Quanto ao método, este estudo segue objetivos, sendo o principal iniciar uma discussão sobre a viticultura durante o Antropoceno, com aspectos da difusão de ideias, habilidades e conhecimentos vistos como centrais para visões superiores e sistêmicas de inovação, essenciais para promover as mudanças necessárias6. Como objetivo secundário, busca-se conceituar e contextualizar o Antropoceno para familiarização do setor e da respectiva responsabilidade compartilhada da época. Por fim, demonstrar aspectos e modelos produtivos adequados ao contexto apresentando um caso prático que emerge de maneira inovadora no atual contexto relacionando-as com conceitos que apoiam o entendimento da observação in loco. Este texto tem caráter qualitativo e exploratório e utiliza-se de revisão bibliográfica para alcance das proposições. As bases pesquisadas foram Scopus, Spinger, Science, EBSCO, Gale, JStour e Sagepub.
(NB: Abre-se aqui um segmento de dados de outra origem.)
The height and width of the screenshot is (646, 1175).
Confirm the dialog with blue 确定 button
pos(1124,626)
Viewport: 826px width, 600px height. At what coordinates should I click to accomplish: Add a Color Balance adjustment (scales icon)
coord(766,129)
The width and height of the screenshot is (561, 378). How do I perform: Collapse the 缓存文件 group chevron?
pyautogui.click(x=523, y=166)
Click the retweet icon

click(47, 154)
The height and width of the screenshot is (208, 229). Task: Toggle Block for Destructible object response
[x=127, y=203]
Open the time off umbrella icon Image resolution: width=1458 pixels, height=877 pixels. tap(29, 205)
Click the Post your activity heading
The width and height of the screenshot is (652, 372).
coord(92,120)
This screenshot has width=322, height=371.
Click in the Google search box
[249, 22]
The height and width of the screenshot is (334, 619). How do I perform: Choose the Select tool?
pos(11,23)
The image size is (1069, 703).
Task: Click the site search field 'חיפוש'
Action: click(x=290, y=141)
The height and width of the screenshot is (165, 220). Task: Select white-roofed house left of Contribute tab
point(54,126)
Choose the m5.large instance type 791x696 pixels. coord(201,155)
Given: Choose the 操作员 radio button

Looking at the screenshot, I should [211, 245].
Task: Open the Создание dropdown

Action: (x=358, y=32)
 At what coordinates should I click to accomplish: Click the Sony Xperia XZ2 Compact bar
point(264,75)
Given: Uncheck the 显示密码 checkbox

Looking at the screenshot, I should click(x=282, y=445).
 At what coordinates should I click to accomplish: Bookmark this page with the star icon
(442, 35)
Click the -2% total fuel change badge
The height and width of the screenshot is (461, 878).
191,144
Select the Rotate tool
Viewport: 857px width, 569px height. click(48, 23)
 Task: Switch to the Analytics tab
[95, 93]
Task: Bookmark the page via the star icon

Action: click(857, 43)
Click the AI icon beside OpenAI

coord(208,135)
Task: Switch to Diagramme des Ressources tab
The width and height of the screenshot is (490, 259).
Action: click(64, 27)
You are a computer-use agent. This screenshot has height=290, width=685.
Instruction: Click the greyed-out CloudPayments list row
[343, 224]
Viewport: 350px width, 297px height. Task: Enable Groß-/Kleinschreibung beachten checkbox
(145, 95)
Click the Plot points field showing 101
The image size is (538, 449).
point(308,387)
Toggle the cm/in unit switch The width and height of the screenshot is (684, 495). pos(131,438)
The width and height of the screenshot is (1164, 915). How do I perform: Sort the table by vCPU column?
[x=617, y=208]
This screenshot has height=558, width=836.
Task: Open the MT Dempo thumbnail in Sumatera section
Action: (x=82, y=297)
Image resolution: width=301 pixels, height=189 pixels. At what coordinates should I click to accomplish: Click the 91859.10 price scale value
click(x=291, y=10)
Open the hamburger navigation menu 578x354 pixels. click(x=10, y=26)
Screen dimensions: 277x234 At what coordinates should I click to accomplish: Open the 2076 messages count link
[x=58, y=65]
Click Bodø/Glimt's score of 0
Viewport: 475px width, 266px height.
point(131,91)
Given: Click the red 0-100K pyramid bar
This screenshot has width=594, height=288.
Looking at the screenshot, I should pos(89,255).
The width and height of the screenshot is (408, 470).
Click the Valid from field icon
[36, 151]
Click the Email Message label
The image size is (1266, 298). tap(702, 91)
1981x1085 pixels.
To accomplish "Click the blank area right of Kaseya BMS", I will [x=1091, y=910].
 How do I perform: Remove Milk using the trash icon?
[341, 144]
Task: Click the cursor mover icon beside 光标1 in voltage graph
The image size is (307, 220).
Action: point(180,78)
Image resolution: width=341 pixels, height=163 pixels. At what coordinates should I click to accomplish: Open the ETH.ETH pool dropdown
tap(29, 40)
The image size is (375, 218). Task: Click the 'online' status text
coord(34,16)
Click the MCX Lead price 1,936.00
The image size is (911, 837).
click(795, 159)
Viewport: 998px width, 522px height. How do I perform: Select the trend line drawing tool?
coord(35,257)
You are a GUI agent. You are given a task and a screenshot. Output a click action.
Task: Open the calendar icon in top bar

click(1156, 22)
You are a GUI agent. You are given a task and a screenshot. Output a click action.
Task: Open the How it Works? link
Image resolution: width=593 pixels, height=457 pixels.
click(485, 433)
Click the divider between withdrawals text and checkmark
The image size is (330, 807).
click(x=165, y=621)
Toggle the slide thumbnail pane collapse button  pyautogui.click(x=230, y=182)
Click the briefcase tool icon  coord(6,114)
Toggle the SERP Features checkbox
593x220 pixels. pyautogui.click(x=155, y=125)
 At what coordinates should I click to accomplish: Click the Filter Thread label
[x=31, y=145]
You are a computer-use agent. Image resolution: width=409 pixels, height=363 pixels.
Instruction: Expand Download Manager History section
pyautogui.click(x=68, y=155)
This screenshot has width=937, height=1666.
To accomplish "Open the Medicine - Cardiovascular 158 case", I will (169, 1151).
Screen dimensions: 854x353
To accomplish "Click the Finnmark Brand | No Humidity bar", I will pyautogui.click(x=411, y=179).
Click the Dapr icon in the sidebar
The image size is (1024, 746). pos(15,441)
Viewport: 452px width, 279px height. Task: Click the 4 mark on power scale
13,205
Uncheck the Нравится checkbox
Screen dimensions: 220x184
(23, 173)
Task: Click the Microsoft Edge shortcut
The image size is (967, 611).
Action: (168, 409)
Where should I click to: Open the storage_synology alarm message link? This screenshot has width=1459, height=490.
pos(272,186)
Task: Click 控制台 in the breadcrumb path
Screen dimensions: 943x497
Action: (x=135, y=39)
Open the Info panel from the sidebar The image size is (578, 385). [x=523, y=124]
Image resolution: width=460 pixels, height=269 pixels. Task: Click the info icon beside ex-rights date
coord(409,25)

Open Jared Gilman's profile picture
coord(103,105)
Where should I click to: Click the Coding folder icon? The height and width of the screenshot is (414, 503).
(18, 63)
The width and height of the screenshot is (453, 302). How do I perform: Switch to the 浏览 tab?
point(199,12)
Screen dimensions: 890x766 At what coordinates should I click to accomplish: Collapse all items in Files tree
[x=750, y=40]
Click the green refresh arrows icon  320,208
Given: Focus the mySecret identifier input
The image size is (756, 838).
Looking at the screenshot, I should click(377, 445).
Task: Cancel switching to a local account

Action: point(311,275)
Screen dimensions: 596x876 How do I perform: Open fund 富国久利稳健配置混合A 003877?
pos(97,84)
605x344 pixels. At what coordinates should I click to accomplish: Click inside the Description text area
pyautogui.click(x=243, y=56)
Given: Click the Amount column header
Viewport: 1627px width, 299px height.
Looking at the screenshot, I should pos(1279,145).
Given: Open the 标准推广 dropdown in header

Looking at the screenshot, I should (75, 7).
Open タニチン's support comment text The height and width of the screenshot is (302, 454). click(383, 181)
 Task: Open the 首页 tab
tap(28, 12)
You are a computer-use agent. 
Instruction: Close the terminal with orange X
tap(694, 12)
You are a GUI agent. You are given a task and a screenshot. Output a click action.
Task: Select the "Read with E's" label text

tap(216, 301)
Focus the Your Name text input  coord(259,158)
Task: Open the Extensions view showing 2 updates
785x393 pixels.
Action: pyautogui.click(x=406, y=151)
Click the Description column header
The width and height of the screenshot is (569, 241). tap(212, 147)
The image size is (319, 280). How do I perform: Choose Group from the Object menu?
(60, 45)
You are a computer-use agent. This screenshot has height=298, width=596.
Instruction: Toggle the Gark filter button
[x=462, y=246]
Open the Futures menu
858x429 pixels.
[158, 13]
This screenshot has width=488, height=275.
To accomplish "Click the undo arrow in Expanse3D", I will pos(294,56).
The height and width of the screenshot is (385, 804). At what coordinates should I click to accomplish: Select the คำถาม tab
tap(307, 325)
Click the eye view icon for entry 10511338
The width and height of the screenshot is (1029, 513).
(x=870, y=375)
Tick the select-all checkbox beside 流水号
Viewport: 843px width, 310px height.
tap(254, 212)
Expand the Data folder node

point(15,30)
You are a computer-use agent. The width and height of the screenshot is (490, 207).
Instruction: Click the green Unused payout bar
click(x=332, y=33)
Utilizando dos termos individualizados e combinados para seleção de artigos: antropocene, viticulture, sustainable, food systems e great acceleration.
Antropoceno: aspectos introdutórios e provocações para mudanças
Perceber as mudanças frequentes aos ecossistemas e iniciar os diálogos deste estudo rememorando a densidade demográfica mundial pode parecer inadequado. No entanto, é essencial para ilustrar o Antropoceno enquanto momento inédito em que a presença humana passa desestabilizar sistemas terrestres7. As atividades humanas superam os processos naturais, a exemplo da concentração atmosférica de CO2, desmatamento e aumento da queima de combustíveis fósseis, de maneira a justificar a designação de uma nova época geológica8. A designação desta nova Era permanece com acaloradas controversas científicas e a formalização estratigráfica pode representar reconhecimento “oficial” de que o mundo mudou, substancialmente e irreversivelmente, por meio da atividade humana9.
Quanto ao início do Antropoceno, correntes apontam para 1750, com o início da Revolução Industrial e toda transição global. Dessa forma, o ano de 1800 d.C. poderia ser razoavelmente escolhido como seu primeiro estágio10. Uma segunda fase ainda em curso é denominada Grande Aceleração iniciada em meados de 1945 aonde evidências das ações antrópicas ficam mais perceptíveis e exponenciais: a população dobrou em apenas 50 anos, chegando a 6 bilhões no final do século XX; o número de veículos motorizados aumentou drasticamente de 40 milhões no final da Segunda Guerra para quase 700 milhões em 1996; e a população mundial passou a concentrar-se mais em áreas urbanas, de 30 % para 50 % de 1950 a 200011. A ocorrência de resíduos de agrotóxicos em águas profundas em locais de viticultura intensiva é uma evidência desta problemática12.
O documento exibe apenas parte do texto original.